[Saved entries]
*** Block opens ***
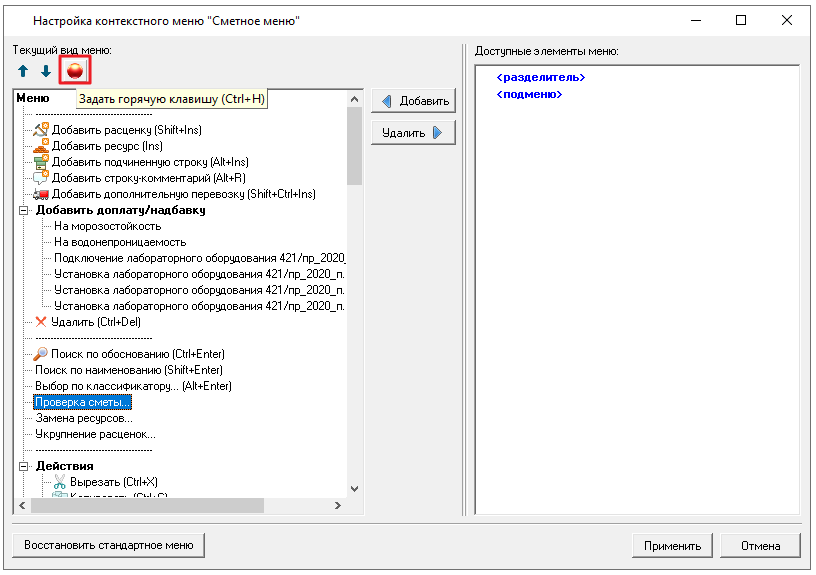Select <подменю> in available elements
The height and width of the screenshot is (575, 816).
pos(529,94)
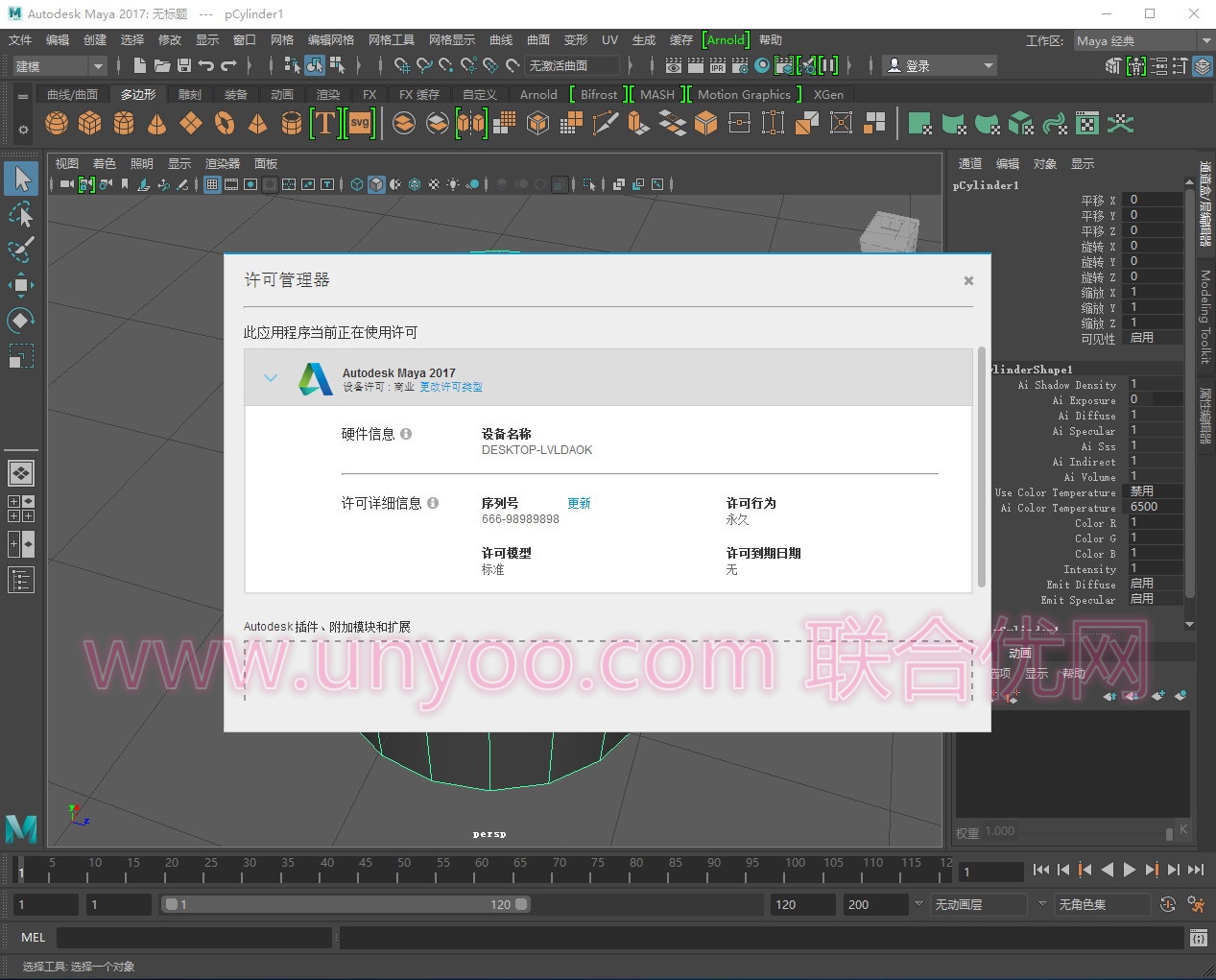This screenshot has width=1216, height=980.
Task: Open the Arnold menu
Action: [x=726, y=40]
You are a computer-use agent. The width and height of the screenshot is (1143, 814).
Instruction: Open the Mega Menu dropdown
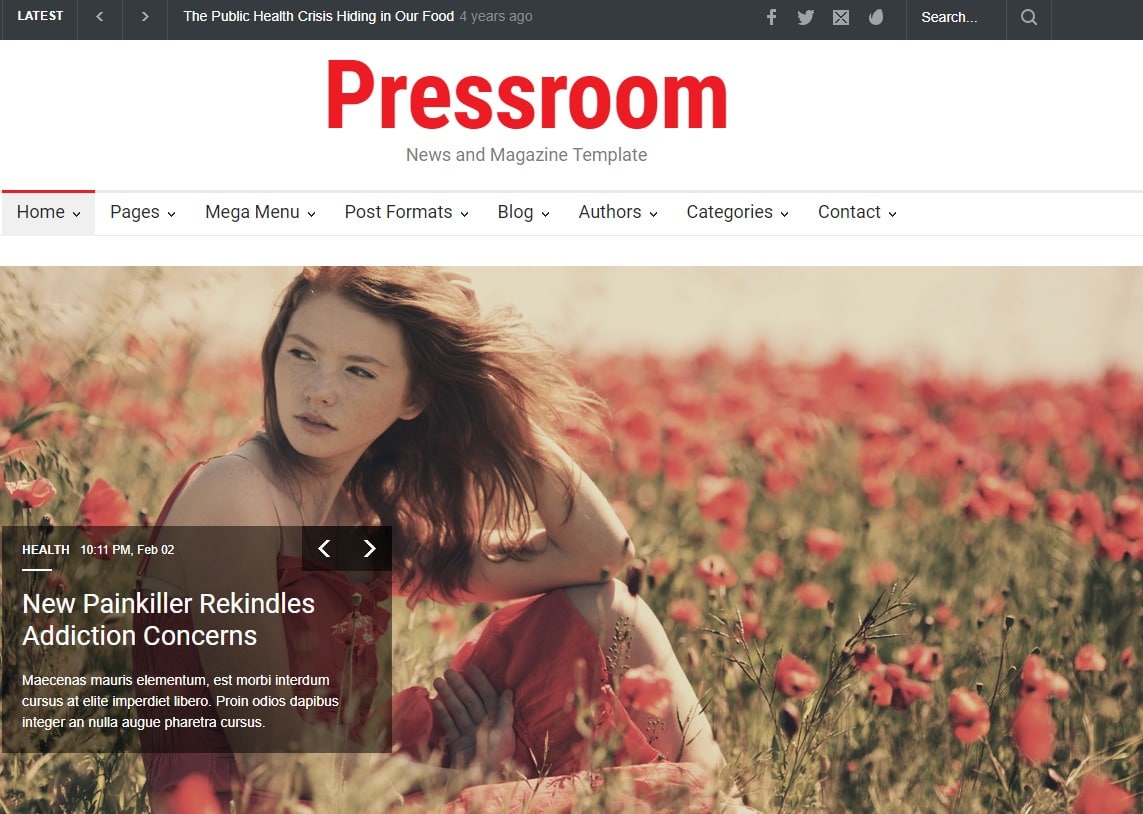tap(252, 212)
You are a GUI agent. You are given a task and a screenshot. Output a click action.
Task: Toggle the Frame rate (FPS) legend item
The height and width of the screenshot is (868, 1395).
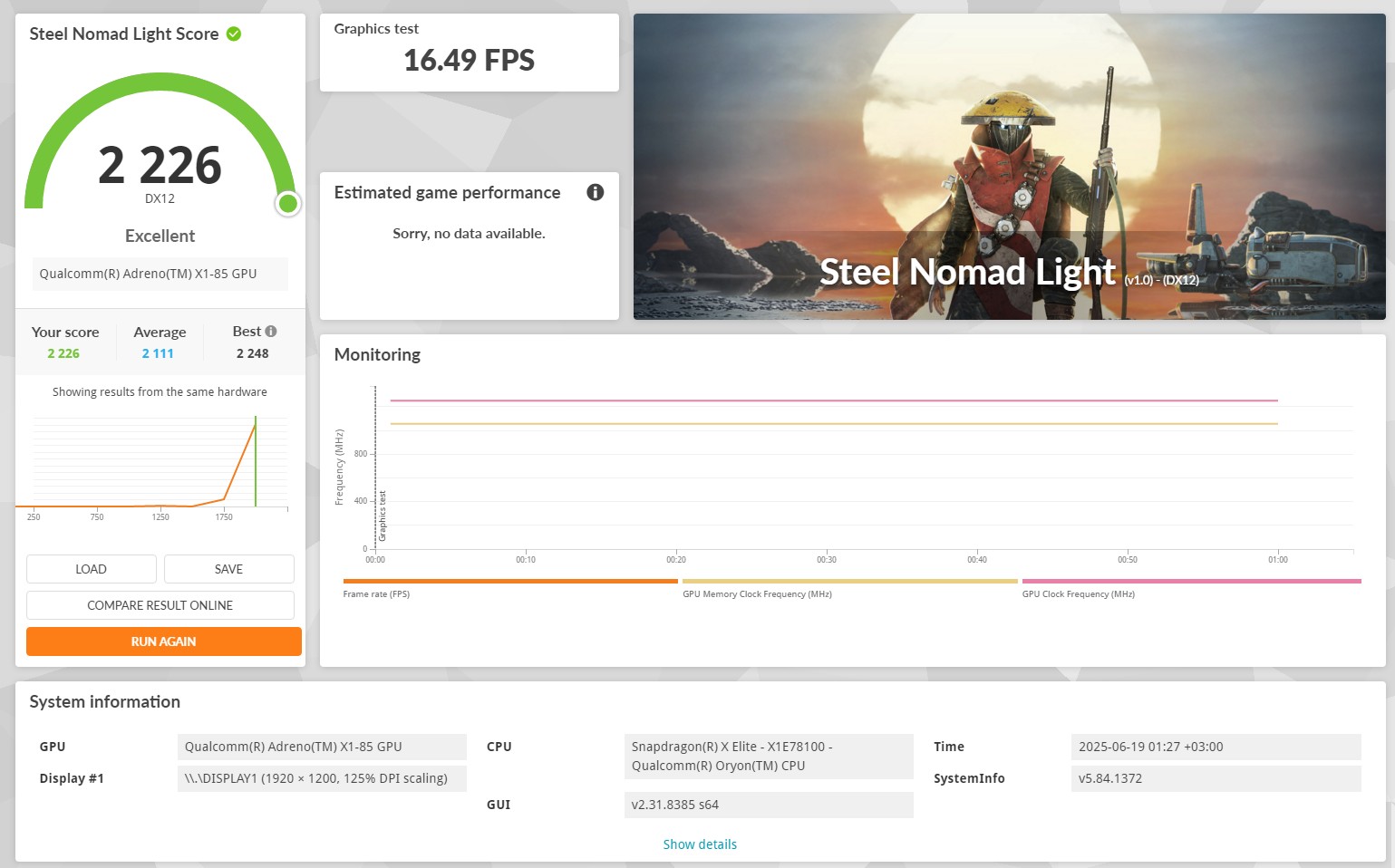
*** Block closes ***
→ Your instructions
Looking at the records above, count the lines with the word "agent" in them; reply with the number only.

→ Answer below
2